## [WHAT THE TASK ASKS]
Go through the records and restate them word for word, omitting images.

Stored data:
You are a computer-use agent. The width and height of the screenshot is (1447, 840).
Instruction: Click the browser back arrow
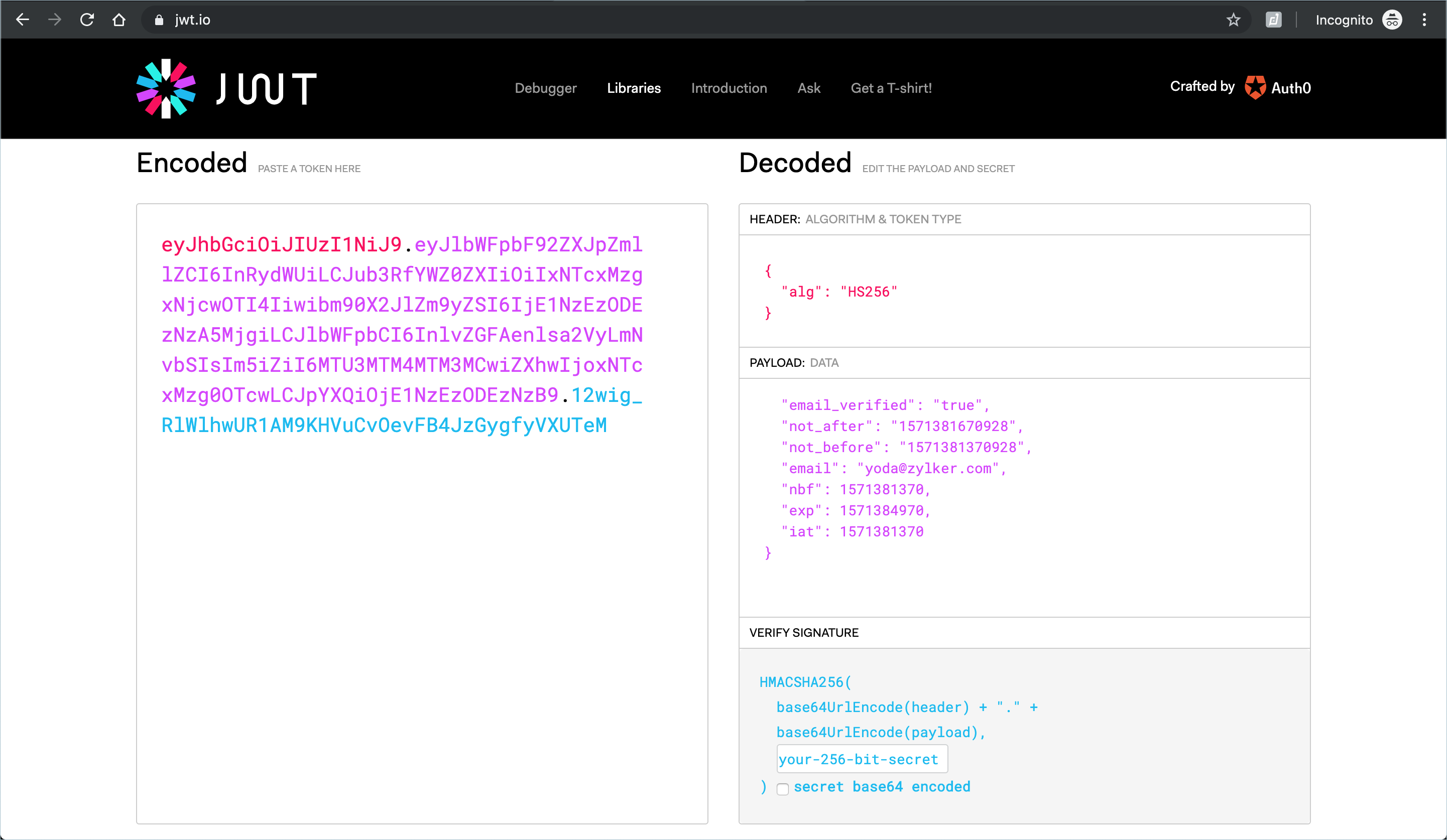pos(23,20)
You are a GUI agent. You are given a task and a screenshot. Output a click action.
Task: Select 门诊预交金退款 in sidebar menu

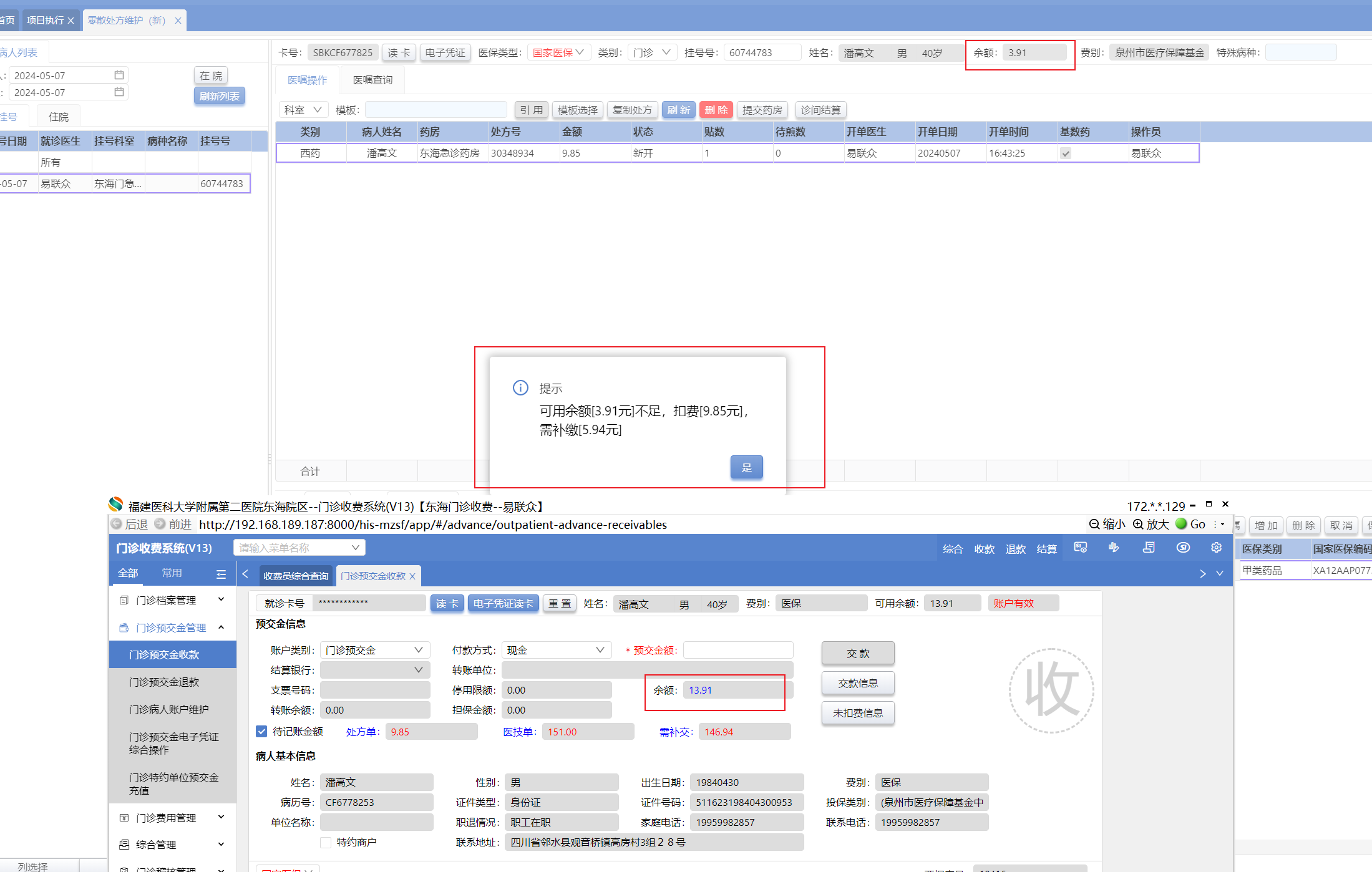coord(164,682)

## [ANSWER AREA]
You are a computer-use agent. The width and height of the screenshot is (1447, 840).
Instruction: Click the browser back arrow
pos(23,20)
You are a GUI agent. You are given a task and a screenshot. Output a click action.
Task: Select 门诊预交金退款 in sidebar menu

coord(164,682)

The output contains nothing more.